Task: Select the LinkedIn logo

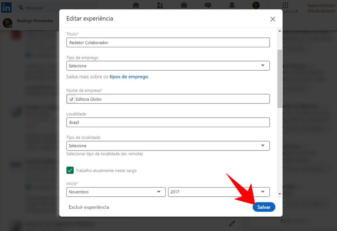Action: (x=7, y=8)
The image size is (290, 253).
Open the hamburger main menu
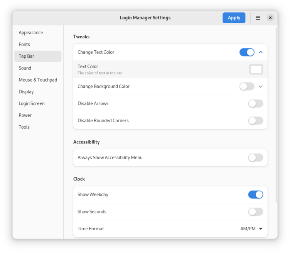[258, 18]
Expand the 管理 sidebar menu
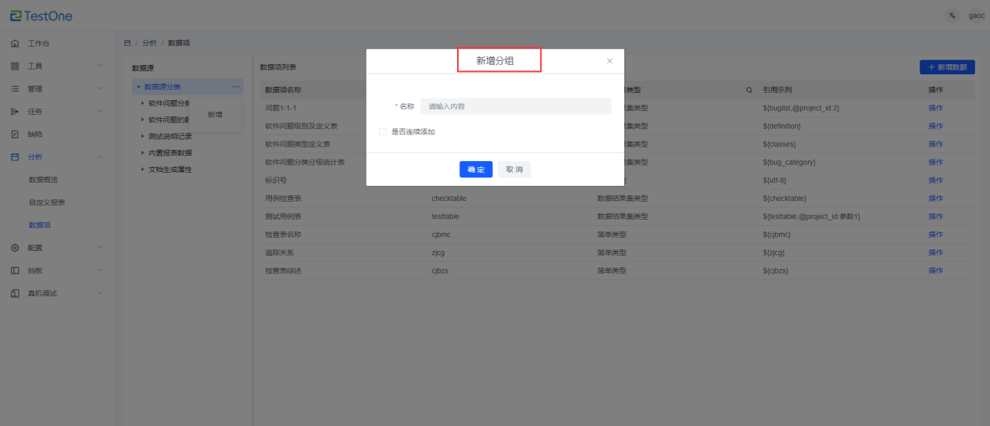The height and width of the screenshot is (426, 990). point(100,88)
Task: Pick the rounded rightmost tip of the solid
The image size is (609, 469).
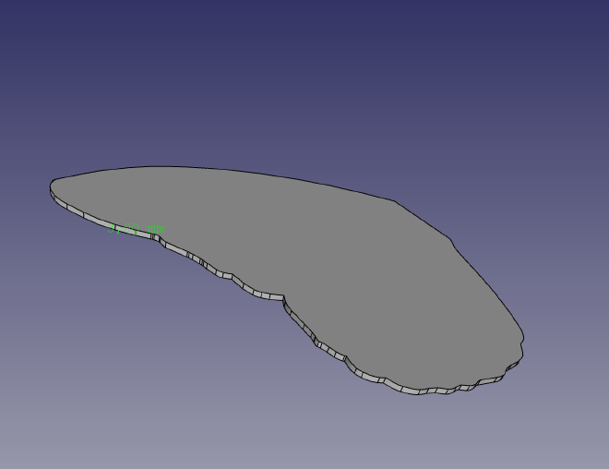Action: (523, 340)
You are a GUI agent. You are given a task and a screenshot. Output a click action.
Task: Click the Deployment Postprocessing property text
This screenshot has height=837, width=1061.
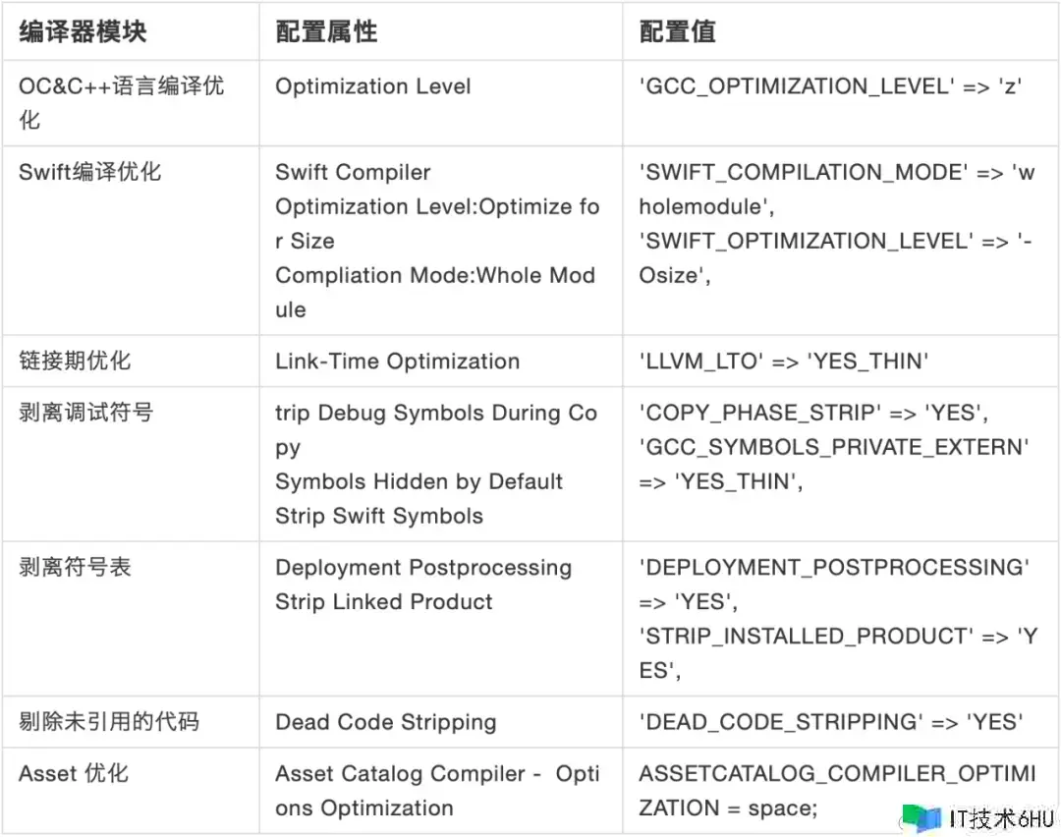[x=422, y=567]
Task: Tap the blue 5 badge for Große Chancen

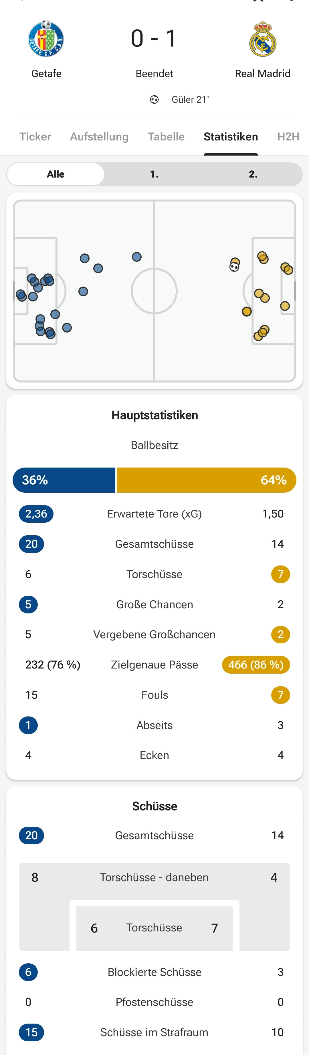Action: pyautogui.click(x=28, y=604)
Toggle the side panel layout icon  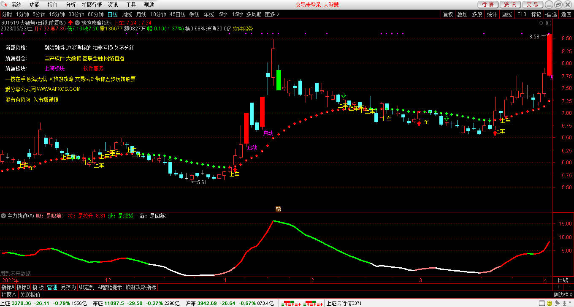(548, 22)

-*-

Required work: Your answer should be the lines from the first record down to the line containing "Task: Click the", restated exactly, with no pictures.

Written reply:
Task: Select the LinkedIn logo

Action: (x=7, y=8)
The image size is (290, 253).
Open the hamburger main menu
[258, 18]
Expand the 管理 sidebar menu
The height and width of the screenshot is (426, 990). point(100,88)
Task: Pick the rounded rightmost tip of the solid
The image size is (609, 469).
Action: (523, 340)
You are a GUI agent. You are given a task and a screenshot. Output a click action.
Task: Click the Deployment Postprocessing property text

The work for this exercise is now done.